In Kamala Harris there is a lot of hope that, as a black woman, she will be able to unite society; she is almost treated as president. But I have doubts. It was similar with Obama and the disappointment was great: as a black man, he tended to deepen the division per se, because many whites perceived a black president as an affront.
Achieving a change in a country like the United States is like turning a supertanker on the high seas. A president can only strengthen some groups and weaken others. But Harris cannot either change the core, the economic fabric and make America a fairer country.

Doesn't she have a chance at all?
After all, she has shown what a black woman can achieve in America. And is a role model for young girls.

Do you think that a split like the one in America is possible here too? Or is this excluded because we don't just have two parties?
Right, in the US there is only black and white, but politics takes place in the shades of gray.
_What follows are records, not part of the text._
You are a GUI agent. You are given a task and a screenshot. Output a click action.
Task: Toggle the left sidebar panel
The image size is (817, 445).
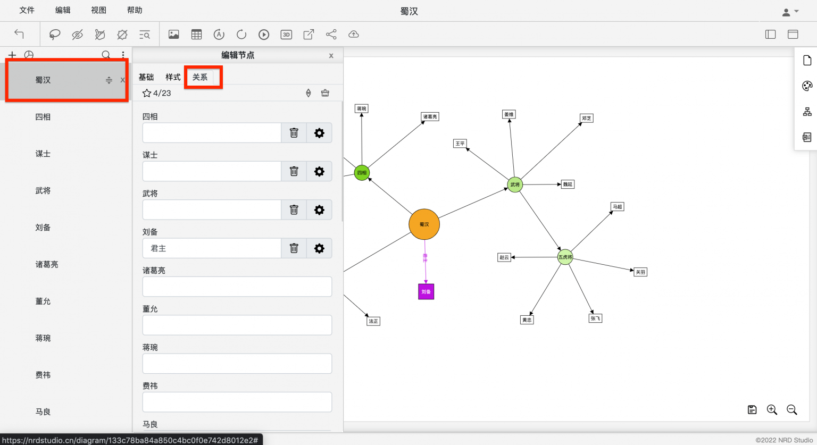tap(770, 35)
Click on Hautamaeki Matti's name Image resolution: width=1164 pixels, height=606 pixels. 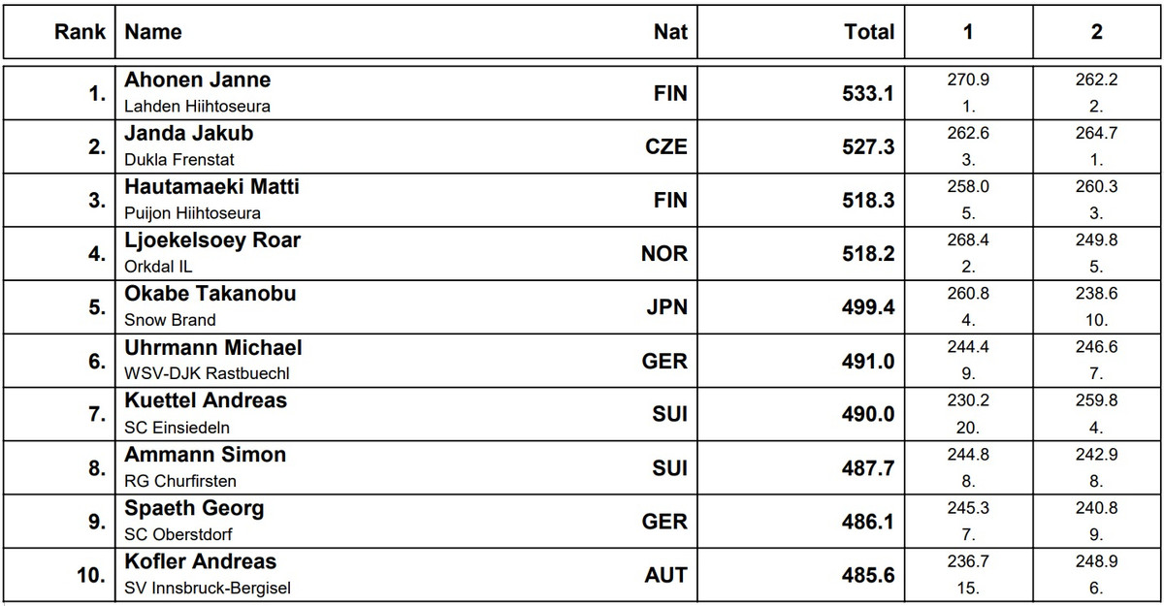tap(212, 186)
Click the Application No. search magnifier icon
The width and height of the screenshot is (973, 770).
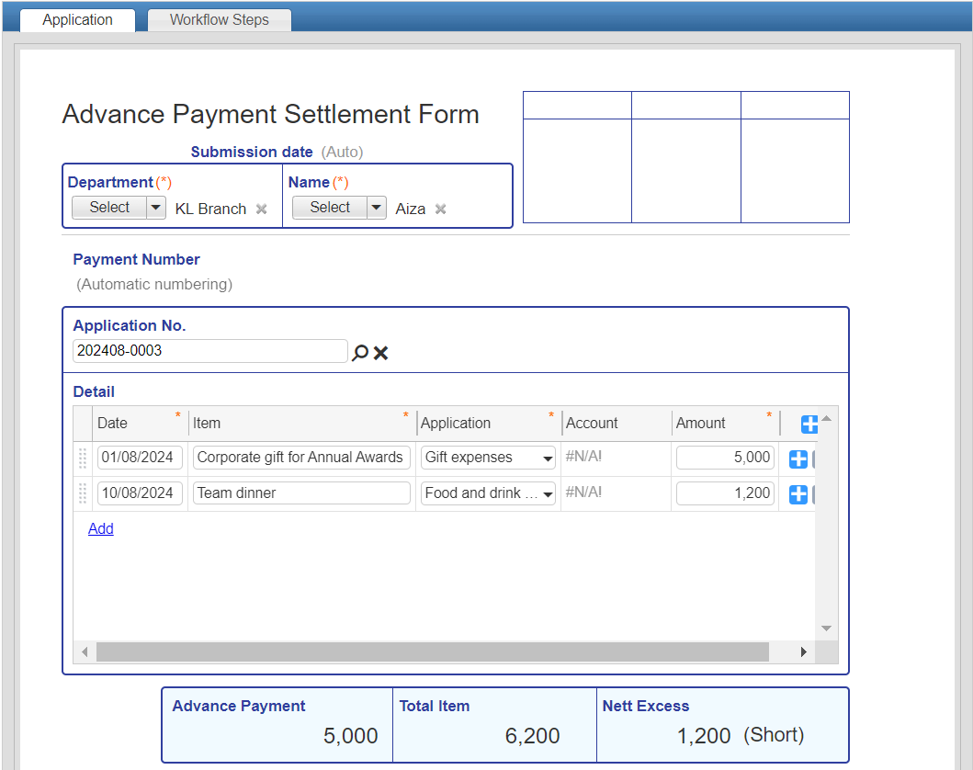[360, 353]
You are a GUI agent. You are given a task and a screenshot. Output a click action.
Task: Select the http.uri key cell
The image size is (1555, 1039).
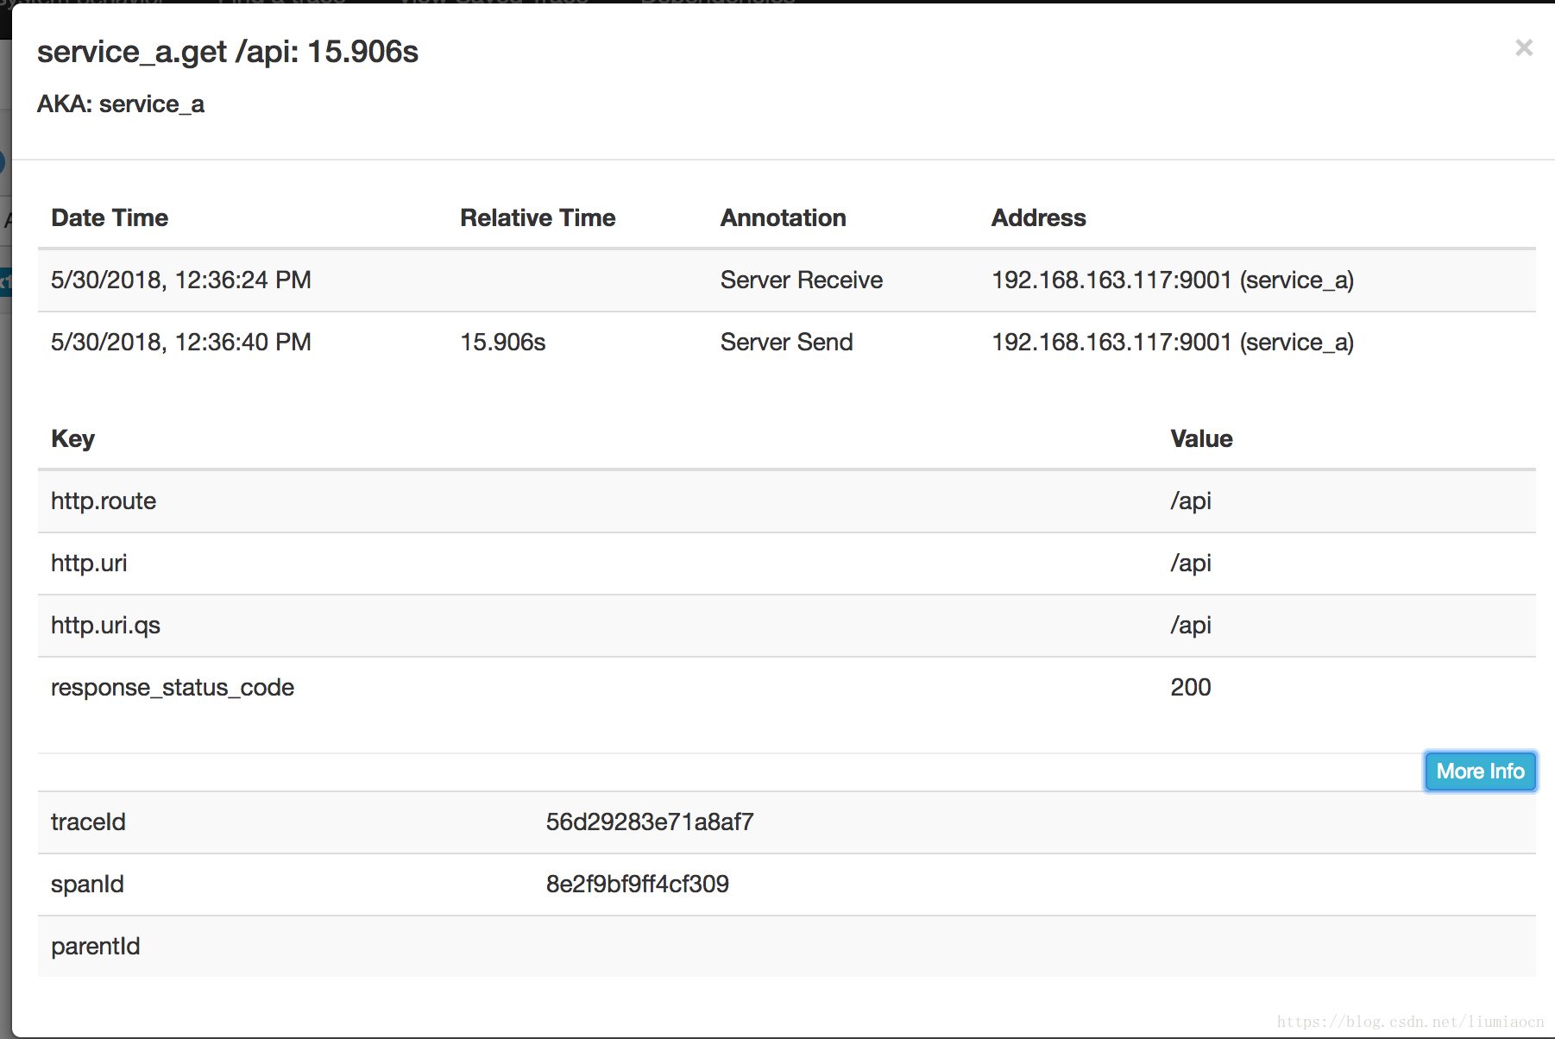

Nevertheless: In America it also took a few decades. Therefore you have to be very vigilant at the beginning! Democracy is a delicate flower that always has to be watered. She needs moral courage and an exchange. And while in the USA capitalism is practically a law of nature, in Germany people are constantly grappling with different systems.

About the person: Brigitte Schulz

Brigitte Schulz, who was born in Kaiserslautern in 1947 and grew up in Enkenbach-Alsenborn, went to the USA at the age of 21 and began to study political science there, with a focus on international relations. After completing a Masters at the London School of Economics and a doctorate from Boston University, she taught and researched in various countries. From 1989 until her retirement in 2013, she was a professor at Trinity College in Hartford, Connecticut. Since 2015 she has lived with her current husband in her home town of Enkenbach. She has German and American citizenship.